2 January Term, 1997

before the panel that the letter did not convey a client confidence, since it incorrectly stated that Charles’s parents had named him as successor trustee and that Charles’ parents were not respondent’s clients. Respondent further asserted that even if the letter had correctly informed Charles that his grandparents had named him successor trustee, no client confidence was breached, since the matter conveyed was not confidential. It is also apparent from the record that neither the clients nor the person to whom the letter was addressed had filed the grievance. {¶ 6} As to the charges in count two, respondent contended that the letter did not constitute a targeted mailing and was constitutionally protected commercial speech. {¶ 7} The panel found that respondent’s clients, the trustors, had not given respondent permission to discuss with their grandson his status as successor trustee and that respondent had no implied authority to disclose that information to the grandson.
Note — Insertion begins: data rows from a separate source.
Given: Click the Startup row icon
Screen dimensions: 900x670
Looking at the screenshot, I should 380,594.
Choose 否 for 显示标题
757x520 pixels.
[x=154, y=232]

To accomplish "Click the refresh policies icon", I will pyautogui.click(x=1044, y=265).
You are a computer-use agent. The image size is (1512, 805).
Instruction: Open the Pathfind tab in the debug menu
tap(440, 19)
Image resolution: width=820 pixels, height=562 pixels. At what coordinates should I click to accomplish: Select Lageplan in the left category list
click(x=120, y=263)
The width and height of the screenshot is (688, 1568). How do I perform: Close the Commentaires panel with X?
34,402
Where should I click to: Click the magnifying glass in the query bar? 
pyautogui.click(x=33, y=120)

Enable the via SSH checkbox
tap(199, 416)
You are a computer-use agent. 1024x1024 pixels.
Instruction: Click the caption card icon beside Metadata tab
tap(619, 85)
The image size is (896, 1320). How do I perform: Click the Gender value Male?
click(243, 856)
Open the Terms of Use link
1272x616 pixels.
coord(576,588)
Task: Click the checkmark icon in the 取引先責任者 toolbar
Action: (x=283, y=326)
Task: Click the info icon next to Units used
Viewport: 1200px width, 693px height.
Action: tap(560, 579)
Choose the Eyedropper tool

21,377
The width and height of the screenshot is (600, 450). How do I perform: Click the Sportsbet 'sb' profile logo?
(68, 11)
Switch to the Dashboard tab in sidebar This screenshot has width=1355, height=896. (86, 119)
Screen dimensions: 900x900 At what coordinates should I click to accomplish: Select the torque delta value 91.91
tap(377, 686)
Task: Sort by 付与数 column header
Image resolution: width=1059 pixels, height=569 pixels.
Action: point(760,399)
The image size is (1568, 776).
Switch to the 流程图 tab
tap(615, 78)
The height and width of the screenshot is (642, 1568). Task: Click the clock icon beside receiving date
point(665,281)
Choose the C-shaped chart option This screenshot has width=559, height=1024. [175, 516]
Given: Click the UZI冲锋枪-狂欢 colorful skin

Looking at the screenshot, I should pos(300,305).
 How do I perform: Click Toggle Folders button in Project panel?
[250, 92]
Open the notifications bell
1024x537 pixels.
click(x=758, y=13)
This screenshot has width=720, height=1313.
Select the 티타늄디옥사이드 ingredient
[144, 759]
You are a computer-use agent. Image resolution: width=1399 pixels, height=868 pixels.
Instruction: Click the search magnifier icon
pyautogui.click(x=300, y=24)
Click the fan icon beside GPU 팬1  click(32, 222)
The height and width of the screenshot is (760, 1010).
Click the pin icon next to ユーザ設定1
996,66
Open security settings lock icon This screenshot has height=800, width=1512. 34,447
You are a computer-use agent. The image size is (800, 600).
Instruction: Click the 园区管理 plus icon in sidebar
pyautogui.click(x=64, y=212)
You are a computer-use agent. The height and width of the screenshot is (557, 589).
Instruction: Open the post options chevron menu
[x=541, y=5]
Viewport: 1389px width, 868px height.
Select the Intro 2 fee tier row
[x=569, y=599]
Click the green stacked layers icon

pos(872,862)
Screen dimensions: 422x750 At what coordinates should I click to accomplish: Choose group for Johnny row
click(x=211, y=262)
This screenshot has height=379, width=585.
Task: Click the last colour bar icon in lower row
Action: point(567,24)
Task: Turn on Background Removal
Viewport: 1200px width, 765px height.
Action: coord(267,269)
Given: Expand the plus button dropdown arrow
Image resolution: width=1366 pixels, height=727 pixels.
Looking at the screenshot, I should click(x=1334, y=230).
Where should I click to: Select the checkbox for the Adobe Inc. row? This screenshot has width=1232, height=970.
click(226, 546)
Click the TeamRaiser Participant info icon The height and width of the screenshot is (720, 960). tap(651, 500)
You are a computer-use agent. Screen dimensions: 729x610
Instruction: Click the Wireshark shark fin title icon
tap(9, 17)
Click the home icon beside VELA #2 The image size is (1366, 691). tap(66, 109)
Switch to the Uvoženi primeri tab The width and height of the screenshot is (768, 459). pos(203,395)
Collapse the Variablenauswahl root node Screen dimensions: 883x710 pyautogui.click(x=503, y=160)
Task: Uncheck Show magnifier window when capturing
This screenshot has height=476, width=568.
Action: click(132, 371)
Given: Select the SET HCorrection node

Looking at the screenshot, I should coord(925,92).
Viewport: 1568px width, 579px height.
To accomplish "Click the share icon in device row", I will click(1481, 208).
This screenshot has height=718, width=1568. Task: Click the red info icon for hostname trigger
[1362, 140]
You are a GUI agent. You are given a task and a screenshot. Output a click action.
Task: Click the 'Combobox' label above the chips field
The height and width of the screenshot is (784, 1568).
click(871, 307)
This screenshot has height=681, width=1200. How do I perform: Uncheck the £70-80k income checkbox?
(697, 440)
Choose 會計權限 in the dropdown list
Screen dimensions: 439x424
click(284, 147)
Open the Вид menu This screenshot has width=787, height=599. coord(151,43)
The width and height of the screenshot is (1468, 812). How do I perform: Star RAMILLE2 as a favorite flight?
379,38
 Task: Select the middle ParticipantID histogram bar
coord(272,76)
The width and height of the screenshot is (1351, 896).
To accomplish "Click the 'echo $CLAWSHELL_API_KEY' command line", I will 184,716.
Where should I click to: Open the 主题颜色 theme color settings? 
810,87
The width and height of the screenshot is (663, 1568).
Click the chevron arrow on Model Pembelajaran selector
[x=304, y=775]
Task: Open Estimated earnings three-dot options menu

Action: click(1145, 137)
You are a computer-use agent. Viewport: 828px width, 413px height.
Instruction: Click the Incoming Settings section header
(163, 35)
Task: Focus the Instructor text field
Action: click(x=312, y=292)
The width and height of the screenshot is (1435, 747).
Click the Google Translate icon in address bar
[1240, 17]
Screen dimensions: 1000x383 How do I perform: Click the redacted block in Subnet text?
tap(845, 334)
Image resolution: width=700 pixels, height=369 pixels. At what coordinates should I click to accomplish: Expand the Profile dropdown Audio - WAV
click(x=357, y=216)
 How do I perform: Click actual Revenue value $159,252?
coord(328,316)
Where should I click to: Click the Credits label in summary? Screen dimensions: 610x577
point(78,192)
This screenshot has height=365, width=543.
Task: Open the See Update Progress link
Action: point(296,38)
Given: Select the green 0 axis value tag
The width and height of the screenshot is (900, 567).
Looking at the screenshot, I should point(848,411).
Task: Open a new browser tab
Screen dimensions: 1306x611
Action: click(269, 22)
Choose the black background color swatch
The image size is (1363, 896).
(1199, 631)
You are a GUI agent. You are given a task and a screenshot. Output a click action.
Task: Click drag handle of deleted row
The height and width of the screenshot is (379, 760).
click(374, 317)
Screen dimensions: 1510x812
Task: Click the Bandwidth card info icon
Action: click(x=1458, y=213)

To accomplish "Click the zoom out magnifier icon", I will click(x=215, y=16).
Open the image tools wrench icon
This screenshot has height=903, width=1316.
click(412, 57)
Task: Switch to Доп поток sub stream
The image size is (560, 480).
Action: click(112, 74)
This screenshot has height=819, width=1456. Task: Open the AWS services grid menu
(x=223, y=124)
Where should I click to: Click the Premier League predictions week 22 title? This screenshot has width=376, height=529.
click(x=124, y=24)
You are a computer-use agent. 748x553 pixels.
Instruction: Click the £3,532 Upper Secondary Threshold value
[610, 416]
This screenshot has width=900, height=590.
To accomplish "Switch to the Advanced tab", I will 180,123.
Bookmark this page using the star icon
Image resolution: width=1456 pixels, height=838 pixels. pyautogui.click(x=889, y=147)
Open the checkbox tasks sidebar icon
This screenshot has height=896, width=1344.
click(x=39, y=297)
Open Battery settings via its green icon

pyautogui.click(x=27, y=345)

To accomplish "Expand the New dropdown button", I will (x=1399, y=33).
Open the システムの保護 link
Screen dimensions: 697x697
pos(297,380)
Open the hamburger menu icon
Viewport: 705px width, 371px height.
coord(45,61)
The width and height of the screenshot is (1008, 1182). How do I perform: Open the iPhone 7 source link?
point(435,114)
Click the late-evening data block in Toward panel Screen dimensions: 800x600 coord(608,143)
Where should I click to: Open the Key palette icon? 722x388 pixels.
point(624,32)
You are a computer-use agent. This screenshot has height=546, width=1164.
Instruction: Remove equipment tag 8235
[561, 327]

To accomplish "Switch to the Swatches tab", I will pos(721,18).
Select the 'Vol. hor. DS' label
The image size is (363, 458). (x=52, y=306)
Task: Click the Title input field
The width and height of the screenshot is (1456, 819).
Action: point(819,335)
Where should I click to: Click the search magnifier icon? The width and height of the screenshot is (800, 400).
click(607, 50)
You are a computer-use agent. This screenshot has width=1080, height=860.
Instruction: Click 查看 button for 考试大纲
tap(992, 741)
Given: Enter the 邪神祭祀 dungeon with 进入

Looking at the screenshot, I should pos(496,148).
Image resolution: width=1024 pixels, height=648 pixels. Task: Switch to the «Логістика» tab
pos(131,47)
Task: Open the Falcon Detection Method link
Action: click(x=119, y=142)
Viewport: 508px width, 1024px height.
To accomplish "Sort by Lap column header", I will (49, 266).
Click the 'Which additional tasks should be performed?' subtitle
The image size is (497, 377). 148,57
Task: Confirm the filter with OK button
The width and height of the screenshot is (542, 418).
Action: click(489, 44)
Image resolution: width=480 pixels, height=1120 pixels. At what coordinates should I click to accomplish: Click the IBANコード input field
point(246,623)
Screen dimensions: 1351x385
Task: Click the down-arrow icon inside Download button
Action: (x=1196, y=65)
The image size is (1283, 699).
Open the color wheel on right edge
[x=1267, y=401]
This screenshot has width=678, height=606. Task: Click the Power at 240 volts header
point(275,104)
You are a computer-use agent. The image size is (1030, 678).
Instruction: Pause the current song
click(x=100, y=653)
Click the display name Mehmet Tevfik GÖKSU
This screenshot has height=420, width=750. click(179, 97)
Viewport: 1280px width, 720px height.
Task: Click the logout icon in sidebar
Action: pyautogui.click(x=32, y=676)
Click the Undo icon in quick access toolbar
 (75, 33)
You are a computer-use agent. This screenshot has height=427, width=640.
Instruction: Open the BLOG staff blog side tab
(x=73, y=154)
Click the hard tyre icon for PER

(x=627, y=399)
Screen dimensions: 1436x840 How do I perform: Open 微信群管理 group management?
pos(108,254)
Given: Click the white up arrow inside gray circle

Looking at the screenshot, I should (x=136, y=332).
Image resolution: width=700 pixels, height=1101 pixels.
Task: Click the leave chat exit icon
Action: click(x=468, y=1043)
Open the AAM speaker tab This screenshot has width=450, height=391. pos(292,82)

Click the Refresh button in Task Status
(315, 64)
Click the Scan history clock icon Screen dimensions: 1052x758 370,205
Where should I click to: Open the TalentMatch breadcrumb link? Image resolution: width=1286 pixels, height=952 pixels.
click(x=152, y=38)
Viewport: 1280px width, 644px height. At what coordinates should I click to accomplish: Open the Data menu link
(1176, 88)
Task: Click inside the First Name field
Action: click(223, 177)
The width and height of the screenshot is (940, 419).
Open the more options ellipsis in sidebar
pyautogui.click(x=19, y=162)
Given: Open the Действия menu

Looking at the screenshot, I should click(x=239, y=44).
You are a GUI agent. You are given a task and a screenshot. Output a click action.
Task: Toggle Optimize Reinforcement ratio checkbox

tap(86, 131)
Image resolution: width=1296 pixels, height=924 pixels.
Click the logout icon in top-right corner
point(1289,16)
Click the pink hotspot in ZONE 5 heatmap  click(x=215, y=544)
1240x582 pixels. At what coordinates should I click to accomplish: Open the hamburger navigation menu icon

Additionally, the panel found that respondent had used confidential information by including the grandson, a successor trustee, on respondent’s seminar mailing list. The panel concluded that as to count one respondent had violated DR 4-101(B)(1) and 4-101(B)(3). {¶ 8} With respect to count two, the panel found that respondent’s letter was misleading in that it suggested that Charles Grasser’s attendance at a seminar was necessary. Further, portions of the letter were self-laudatory and therefore violated DR 2-101(A)(1). The panel also found that since the letter was specifically sent to successor trustees, it was targeted mail requiring disclosures mandated by the Disciplinary Rules. The panel concluded that respondent had violated DR 2- 101(F)(2)(e). Based on the two violations, the panel recommended that respondent be publicly reprimanded. {¶ 9} The board adopted the findings, conclusions, and recommendation of the panel. ___________________

3 SUPREME COURT OF OHIO

Geoffrey Stern, Disciplinary Counsel, and Harald F. Craig III, Assistant Disciplinary Counsel, for relator. Mark H. Aultman, for respondent. ___________________ Per Curiam. {¶ 10} We adopt the findings and conclusions of the board. An attorney’s disclosure of client confidences has heretofore warranted a public reprimand. Geauga Cty. Bar Assn. v. Psenicka (1991), 62 Ohio St.3d 35, 577 N.E.2d 1074. Although in this case respondent’s disclosure was inadvertent, respondent’s negligence enabled a son to discover that he was to be disinherited by his parents, one of whom was still living. {¶ 11} In addition, the board found that respondent’s mailing was a “targeted mailing” and, as such, was subject to the restrictions of DR 2- 101(F)(2)(e). That rule reads in part: “A lawyer or law firm may engage in written solicitation by direct mail addressed to persons or groups of persons who may be in need to specific legal service * * *, provided the letter of solicitation * * * (e) Includes in its text and on the envelope in which mailed, in red ink and in type no smaller than 10 point, the recital—‘ADVERTISEMENT ONLY.’ ” {¶ 12} We adopted DR 2-101(F)(2), directed to “targeted mailings,” in response to Shapero v. Kentucky Bar Assn. (1988), 486 U.S. 466, 108 S.Ct. 1916, 100 L.Ed.2d 475, which held that direct mail by an attorney targeted to specific recipients knowing they are likely to need a particular legal service offered by the attorney is constitutionally protected commercial speech. A Disciplinary Rule such as the one in DR 2-101(F)(2) was specifically considered in Florida Bar v. Herrick (Fla.1990), 571 So.2d 1303, certiorari denied (1991), 501 U.S. 1205, 111 S.Ct. 2798, 115 L.Ed.2d 972.